◆ TASK PROMPT: Copy the items below verbatim, from the very first line through the line containing "(x=745, y=92)", with that line included.

↓

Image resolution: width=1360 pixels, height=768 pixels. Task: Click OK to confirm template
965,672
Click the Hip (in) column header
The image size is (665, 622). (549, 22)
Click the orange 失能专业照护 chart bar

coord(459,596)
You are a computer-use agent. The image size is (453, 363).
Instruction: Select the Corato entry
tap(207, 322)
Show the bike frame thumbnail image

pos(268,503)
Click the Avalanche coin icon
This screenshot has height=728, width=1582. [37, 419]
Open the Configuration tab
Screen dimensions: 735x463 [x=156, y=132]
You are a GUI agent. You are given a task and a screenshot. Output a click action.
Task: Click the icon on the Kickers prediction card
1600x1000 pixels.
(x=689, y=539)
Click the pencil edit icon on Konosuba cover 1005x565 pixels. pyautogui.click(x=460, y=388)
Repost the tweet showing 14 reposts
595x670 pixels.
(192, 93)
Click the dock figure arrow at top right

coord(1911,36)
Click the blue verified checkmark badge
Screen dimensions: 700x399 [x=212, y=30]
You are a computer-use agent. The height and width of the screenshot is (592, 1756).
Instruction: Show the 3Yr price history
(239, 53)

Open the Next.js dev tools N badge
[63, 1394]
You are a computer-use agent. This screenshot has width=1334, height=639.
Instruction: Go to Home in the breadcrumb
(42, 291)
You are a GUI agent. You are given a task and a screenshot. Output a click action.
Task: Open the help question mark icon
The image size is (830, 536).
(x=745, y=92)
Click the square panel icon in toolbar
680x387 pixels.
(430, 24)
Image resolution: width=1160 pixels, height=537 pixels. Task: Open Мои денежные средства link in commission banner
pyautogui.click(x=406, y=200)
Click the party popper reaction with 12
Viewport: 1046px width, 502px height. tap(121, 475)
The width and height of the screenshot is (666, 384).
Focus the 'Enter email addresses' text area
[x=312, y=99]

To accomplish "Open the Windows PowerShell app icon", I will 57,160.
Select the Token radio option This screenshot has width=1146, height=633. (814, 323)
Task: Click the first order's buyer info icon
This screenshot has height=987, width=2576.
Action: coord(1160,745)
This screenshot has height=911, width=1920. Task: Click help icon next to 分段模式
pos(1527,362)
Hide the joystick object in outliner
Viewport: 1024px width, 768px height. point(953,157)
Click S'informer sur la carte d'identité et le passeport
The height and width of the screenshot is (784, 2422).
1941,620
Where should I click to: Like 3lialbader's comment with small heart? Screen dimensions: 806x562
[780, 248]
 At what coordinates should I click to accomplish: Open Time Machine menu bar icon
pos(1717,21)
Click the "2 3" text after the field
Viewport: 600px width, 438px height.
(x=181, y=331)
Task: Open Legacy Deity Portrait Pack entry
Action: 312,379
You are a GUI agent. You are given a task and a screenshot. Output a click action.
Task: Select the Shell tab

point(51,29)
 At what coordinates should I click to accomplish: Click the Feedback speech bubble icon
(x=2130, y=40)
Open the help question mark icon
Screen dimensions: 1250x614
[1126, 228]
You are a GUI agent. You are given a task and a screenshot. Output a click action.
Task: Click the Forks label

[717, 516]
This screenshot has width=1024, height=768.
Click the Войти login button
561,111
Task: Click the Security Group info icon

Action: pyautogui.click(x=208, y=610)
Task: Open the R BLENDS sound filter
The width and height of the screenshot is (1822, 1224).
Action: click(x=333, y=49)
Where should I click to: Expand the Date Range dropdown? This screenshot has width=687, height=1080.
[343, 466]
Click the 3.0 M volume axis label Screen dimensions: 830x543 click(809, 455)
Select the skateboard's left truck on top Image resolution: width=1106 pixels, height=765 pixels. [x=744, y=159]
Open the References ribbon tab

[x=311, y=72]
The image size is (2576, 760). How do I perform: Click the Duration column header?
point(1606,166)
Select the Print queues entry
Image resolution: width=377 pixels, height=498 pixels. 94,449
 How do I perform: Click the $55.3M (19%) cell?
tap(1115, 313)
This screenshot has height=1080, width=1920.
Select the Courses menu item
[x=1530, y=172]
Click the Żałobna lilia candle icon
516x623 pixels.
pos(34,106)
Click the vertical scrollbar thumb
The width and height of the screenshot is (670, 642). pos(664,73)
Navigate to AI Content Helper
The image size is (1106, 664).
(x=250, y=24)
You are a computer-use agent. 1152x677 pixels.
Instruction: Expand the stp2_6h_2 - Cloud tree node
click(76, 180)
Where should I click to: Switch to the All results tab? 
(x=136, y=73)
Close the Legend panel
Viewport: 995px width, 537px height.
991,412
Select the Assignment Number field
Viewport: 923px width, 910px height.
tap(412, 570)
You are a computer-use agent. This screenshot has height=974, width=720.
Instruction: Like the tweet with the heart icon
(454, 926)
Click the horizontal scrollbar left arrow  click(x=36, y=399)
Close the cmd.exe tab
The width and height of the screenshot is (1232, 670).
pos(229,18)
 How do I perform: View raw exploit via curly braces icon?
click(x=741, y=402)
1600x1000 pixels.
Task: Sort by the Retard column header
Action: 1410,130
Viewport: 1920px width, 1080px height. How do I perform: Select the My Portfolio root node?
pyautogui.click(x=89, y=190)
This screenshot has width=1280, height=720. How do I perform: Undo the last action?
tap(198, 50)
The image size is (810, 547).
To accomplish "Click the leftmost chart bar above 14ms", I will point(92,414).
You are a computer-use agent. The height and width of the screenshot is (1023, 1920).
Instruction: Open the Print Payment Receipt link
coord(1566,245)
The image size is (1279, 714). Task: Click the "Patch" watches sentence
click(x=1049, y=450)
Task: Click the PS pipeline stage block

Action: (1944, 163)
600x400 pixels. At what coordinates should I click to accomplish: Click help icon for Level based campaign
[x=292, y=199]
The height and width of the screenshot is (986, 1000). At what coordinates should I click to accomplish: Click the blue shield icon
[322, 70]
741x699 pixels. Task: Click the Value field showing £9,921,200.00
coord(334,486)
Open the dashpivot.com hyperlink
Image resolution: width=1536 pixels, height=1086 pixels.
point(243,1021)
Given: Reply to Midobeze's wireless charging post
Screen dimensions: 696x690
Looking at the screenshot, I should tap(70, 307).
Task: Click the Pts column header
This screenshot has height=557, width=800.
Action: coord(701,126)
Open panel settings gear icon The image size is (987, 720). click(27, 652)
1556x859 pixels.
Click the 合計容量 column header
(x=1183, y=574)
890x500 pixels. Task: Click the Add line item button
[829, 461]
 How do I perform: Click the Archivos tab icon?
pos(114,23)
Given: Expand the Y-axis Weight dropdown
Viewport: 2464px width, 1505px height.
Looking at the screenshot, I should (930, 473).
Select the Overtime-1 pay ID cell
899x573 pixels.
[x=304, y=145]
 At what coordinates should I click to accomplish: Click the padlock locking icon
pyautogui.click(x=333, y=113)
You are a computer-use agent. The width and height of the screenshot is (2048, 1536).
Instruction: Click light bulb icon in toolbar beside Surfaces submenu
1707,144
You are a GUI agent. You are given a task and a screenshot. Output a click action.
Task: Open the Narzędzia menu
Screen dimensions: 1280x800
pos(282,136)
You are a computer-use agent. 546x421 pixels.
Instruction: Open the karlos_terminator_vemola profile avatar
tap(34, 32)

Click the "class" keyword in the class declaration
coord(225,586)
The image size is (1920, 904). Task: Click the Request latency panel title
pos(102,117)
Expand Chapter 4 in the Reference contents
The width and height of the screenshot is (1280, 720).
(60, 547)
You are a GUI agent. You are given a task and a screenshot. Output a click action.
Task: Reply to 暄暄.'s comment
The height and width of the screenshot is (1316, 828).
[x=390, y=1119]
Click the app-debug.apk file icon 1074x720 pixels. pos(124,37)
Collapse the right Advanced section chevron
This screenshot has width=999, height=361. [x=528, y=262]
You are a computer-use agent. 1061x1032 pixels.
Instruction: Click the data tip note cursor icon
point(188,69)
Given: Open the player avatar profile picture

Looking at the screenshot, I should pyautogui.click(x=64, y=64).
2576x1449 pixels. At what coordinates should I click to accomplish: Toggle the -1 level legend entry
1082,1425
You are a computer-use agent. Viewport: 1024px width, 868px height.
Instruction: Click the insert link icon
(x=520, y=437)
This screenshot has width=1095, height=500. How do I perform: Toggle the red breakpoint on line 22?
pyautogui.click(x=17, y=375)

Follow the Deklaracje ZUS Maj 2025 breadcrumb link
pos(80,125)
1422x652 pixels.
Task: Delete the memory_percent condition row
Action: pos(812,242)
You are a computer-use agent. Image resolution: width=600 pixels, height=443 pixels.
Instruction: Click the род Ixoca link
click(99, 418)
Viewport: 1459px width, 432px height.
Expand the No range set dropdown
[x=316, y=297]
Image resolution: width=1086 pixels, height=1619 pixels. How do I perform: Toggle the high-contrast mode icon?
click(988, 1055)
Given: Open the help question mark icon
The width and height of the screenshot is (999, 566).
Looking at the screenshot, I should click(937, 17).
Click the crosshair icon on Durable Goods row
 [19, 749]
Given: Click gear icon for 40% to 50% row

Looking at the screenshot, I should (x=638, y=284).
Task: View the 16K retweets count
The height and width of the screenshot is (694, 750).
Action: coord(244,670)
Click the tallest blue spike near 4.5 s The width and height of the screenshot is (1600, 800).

↑

◆ ANSWER TO THIS EXERCISE:
Image resolution: width=1360 pixels, height=768 pixels. Task: Click OK to confirm template
965,672
Click the Hip (in) column header
The image size is (665, 622). (549, 22)
Click the orange 失能专业照护 chart bar

coord(459,596)
You are a computer-use agent. The image size is (453, 363).
Instruction: Select the Corato entry
tap(207, 322)
Show the bike frame thumbnail image

pos(268,503)
Click the Avalanche coin icon
This screenshot has height=728, width=1582. [37, 419]
Open the Configuration tab
Screen dimensions: 735x463 [x=156, y=132]
You are a GUI agent. You are given a task and a screenshot. Output a click action.
Task: Click the icon on the Kickers prediction card
1600x1000 pixels.
(x=689, y=539)
Click the pencil edit icon on Konosuba cover 1005x565 pixels. pyautogui.click(x=460, y=388)
Repost the tweet showing 14 reposts
595x670 pixels.
(192, 93)
Click the dock figure arrow at top right

coord(1911,36)
Click the blue verified checkmark badge
Screen dimensions: 700x399 [x=212, y=30]
You are a computer-use agent. The height and width of the screenshot is (592, 1756).
Instruction: Show the 3Yr price history
(239, 53)

Open the Next.js dev tools N badge
[63, 1394]
You are a computer-use agent. This screenshot has width=1334, height=639.
Instruction: Go to Home in the breadcrumb
(42, 291)
You are a GUI agent. You are given a task and a screenshot. Output a click action.
Task: Open the help question mark icon
The image size is (830, 536).
(x=745, y=92)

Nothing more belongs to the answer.